他想要她成为他的,很早便想了。他们相识在下雨天,然后,确定彼此的关系也在一个雨天。也许说出来,会把她吓坏,实际上,在那一天,他已经对她有了情欲。他从来是个决然的人。爱,就爱,不爱,便不爱。因为爱,欲望并不可耻。可是,后来,当他越来越确定自己的心,他想起他的妈妈。
第一百零六话夜半哭声
他的妈妈,是一个从前或以后都没有名分的女人。两年,和悠言走过的,让他笃定,他以后的妻子是她。也只会是她。

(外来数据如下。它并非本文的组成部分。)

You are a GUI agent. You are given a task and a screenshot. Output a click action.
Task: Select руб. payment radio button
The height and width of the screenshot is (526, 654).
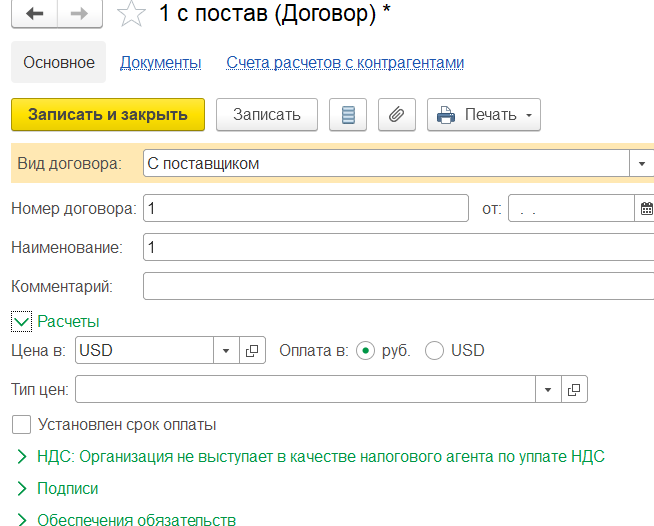(366, 351)
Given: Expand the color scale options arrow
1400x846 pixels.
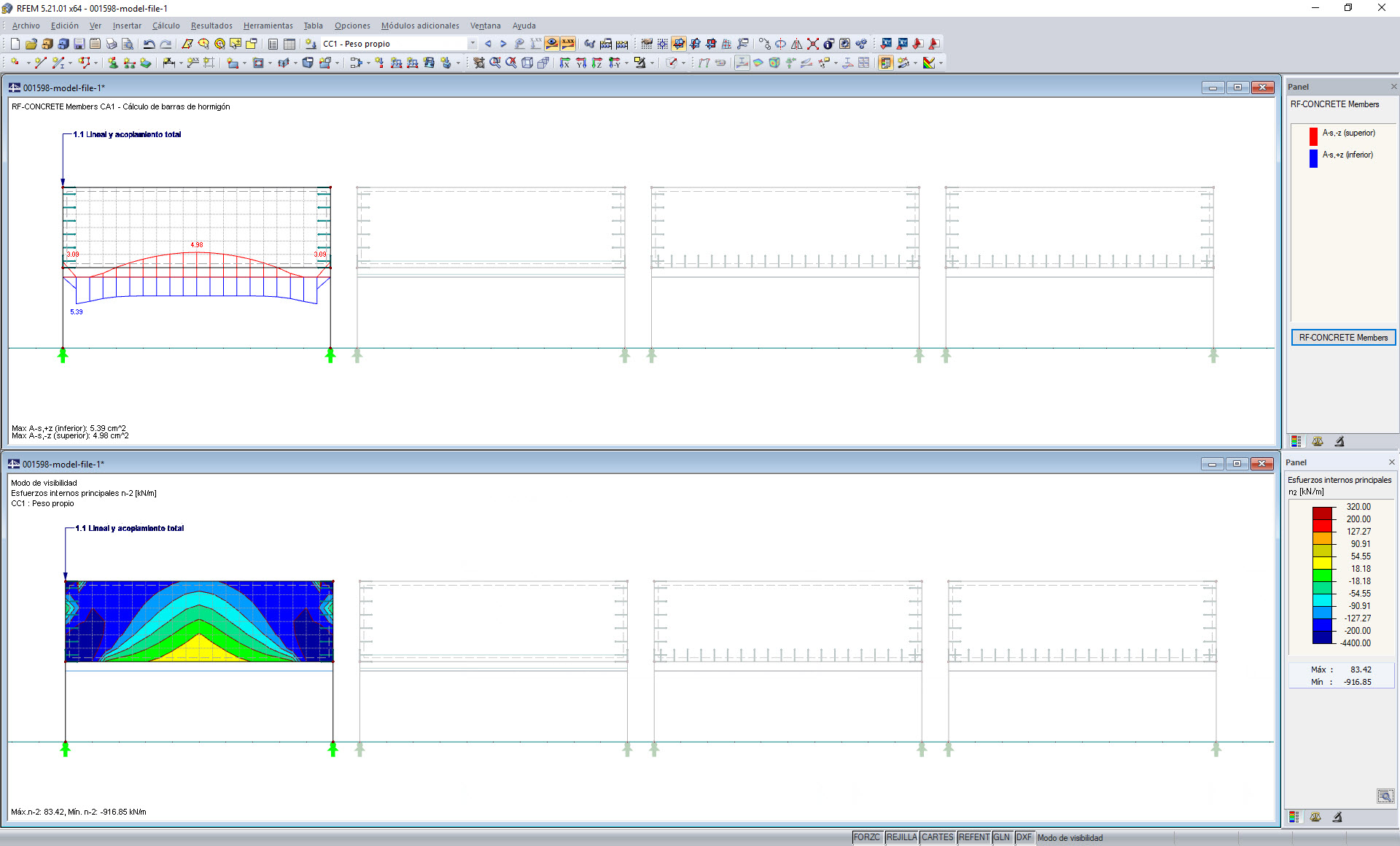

她,四年制的本科,他则是五年制,两个人很快就毕业了。毕业后,他想立刻和她结婚。当日,照片的事是个意外。只是,也给了顾家老爷子顾澜一个机会。魏家的财力并不小,他还只是个学生。但魏子健对他的女人做下的,这笔帐,他不能不算,他后来动手取回这笔拖欠。魏家无法声张,因为他有顾家做后盾。顾澜看中了他的才华。考虑再三,他推掉了出国做交换生的机会,而答应跟在顾澜身边学习。这就是他毁了魏子健的代价。
但这件事也让他看清一个事实,很多事情,并不在他控制之内。他想给悠言安定和保护,想她生活在他的羽翼下一生无忧。但在那之前,他必须要变得强大。因为爱,所以有欲望,却也因为爱,所以格外想珍惜。他要从她身上拿走属于她女孩的身份,他想做她的男人,那么,他就应该用一些东西来换。
现在,还不行。她不会知道,他等那一天,焦灼得快疯了。情欲之外,他的心,她明白吗。其实,他并不需要她明白。她只要每天高高兴兴,笑得眉眼弯弯,对他来说,已经是很幸福的事情。什么时候,他也有了开始期待幸福的欲望?